Sudan is required to pay punitive damages to some of the victims of the 1998 embassy bombings in Kenya and Tanzania carried out by al-Qaeda, the US Supreme Court has ruled. More than 200 people died and thousands were injured in the attacks. Sudan was accused of giving al-Qaeda and its leader Osama Bin Laden technical and financial support. The Supreme Court ruling applies to US nationals, embassy employees and contractors. The ruling comes at a time when Sudan’s new government is pushing to be removed from the US’s list of state sponsors of terrorism. The unanimous decision by the Supreme Court means that about $800m (£650m) out of the more than $4 billion that was awarded in punitive damages in 2011 has been reinstated, Christopher Curran, who was representing Sudan, is quoted by the Reuters news agency as saying. Nine years ago, the judge in the Federal District Court in Washington said that Sudan should pay roughly $6 billion in compensation as well as $4 billion in punitive damages, the New York Times reports.

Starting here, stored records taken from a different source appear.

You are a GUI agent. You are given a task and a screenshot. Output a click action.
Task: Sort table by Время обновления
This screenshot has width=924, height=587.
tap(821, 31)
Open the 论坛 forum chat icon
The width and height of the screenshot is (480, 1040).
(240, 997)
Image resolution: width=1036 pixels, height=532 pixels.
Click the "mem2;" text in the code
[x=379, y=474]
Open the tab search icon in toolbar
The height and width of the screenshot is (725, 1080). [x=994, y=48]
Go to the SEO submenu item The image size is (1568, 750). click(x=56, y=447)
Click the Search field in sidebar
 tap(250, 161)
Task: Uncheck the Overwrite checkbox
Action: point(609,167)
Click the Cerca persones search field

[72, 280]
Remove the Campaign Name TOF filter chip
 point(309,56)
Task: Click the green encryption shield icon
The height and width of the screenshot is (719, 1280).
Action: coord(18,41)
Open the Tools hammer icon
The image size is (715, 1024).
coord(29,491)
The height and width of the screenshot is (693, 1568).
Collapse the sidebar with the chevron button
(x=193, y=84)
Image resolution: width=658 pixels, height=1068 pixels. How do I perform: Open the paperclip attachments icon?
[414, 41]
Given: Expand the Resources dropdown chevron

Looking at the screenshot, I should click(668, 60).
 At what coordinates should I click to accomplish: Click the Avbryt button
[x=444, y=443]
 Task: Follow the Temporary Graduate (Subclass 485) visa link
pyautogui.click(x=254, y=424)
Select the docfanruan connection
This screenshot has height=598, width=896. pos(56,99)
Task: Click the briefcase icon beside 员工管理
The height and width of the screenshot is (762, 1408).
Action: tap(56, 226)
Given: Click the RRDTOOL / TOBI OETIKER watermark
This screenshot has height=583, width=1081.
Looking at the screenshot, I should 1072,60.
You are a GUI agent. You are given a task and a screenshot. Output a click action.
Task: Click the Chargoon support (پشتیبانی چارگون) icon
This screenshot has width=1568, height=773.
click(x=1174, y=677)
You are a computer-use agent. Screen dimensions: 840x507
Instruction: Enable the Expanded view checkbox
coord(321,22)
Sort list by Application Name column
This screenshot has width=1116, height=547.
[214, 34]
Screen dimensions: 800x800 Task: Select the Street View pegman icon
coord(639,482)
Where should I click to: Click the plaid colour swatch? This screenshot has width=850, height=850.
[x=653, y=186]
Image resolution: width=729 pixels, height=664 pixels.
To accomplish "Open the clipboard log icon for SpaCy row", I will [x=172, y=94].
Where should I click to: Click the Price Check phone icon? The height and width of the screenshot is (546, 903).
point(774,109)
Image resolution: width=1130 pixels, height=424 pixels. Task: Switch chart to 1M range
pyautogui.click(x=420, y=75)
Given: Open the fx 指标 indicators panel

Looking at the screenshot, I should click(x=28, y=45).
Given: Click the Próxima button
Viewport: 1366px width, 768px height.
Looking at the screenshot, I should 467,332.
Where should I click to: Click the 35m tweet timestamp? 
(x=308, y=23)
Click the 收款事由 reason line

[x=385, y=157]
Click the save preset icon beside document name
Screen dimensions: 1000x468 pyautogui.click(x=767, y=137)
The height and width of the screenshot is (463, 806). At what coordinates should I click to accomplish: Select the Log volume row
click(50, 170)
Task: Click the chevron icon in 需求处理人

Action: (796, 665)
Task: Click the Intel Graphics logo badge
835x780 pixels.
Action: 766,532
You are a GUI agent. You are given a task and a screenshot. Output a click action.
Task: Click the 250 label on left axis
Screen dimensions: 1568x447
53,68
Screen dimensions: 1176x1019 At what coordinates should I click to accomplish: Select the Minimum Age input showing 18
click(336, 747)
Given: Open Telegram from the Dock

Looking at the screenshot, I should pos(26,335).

In 2017, Sudan successfully challenged the ruling on the punitive damages arguing that they were awarded under a 2008 amendment to a law that could not be applied to something that happened 20 years earlier. The Supreme Court decided on Monday that Congress had said it was possible for it to be used retrospectively. The case of punitive damages for Kenyans and other nationals who were not directly employed by the embassies, as well as non-US relatives of any of those injured or killed in the attacks, was referred back to a lower court. The $6 billion compensation was not in dispute in this case and in February it was reported that Sudan was in negotiations over the sum to be paid.